=== PROBLEM TO SOLVE ===
Please arrange the listing from the line with "You are a computer-use agent. 1568x711" to the line with "(x=47, y=594)", inclusive, as a two-column CSV with the columns text and answer. Give one row for each text and its answer, with each field in double quotes and line breaks turned into spaces.

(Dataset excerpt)
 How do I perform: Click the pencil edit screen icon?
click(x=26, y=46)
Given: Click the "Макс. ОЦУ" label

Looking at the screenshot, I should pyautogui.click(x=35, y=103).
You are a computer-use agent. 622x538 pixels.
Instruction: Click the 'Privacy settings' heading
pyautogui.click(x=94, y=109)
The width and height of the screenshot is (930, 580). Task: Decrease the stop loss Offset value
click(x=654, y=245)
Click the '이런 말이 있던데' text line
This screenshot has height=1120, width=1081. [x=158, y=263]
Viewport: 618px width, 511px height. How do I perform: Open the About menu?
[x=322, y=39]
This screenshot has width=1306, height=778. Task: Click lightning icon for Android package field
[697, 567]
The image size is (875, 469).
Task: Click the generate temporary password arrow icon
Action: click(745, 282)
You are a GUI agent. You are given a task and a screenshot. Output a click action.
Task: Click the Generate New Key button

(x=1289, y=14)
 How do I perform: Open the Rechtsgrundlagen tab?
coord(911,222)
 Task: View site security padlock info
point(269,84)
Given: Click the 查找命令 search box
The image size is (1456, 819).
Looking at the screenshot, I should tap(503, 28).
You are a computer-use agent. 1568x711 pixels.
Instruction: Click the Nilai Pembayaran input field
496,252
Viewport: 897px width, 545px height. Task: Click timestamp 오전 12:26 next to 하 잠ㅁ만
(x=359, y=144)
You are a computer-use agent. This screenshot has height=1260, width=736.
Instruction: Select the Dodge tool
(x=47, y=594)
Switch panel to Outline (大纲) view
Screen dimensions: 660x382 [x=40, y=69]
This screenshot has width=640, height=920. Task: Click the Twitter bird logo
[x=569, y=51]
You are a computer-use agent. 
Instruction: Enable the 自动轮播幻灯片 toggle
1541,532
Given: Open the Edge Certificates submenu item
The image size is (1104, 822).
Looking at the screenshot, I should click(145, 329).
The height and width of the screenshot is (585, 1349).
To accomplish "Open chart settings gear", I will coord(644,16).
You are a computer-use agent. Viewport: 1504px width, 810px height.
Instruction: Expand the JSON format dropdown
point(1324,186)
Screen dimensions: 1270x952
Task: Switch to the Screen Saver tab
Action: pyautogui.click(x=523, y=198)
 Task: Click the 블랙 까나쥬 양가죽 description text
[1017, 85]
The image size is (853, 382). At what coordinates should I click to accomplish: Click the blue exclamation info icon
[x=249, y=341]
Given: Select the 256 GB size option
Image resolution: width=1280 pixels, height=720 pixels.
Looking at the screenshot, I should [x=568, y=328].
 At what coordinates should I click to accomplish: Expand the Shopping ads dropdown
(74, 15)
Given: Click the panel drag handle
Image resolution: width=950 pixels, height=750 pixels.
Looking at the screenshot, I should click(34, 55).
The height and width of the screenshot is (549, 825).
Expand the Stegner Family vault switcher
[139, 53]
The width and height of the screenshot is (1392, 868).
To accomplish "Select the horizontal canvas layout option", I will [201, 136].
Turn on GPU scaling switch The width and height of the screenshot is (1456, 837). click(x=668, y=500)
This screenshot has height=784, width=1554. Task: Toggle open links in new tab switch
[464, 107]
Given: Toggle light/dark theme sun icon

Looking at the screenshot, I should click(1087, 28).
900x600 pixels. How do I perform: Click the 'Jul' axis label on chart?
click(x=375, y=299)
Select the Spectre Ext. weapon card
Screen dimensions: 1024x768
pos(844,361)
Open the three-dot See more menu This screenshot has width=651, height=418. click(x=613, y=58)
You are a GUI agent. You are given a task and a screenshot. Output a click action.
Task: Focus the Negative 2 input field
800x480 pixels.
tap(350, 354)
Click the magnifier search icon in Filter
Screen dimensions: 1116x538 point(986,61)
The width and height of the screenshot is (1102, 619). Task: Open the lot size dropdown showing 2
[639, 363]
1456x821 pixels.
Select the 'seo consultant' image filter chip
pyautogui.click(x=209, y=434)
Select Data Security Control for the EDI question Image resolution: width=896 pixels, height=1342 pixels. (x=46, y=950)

=== ANSWER TO THE TASK ===
text,answer
"You are a computer-use agent. 1568x711 pixels. Instruction: Click the Nilai Pembayaran input field","496,252"
"Viewport: 897px width, 545px height. Task: Click timestamp 오전 12:26 next to 하 잠ㅁ만","(x=359, y=144)"
"You are a computer-use agent. This screenshot has height=1260, width=736. Instruction: Select the Dodge tool","(x=47, y=594)"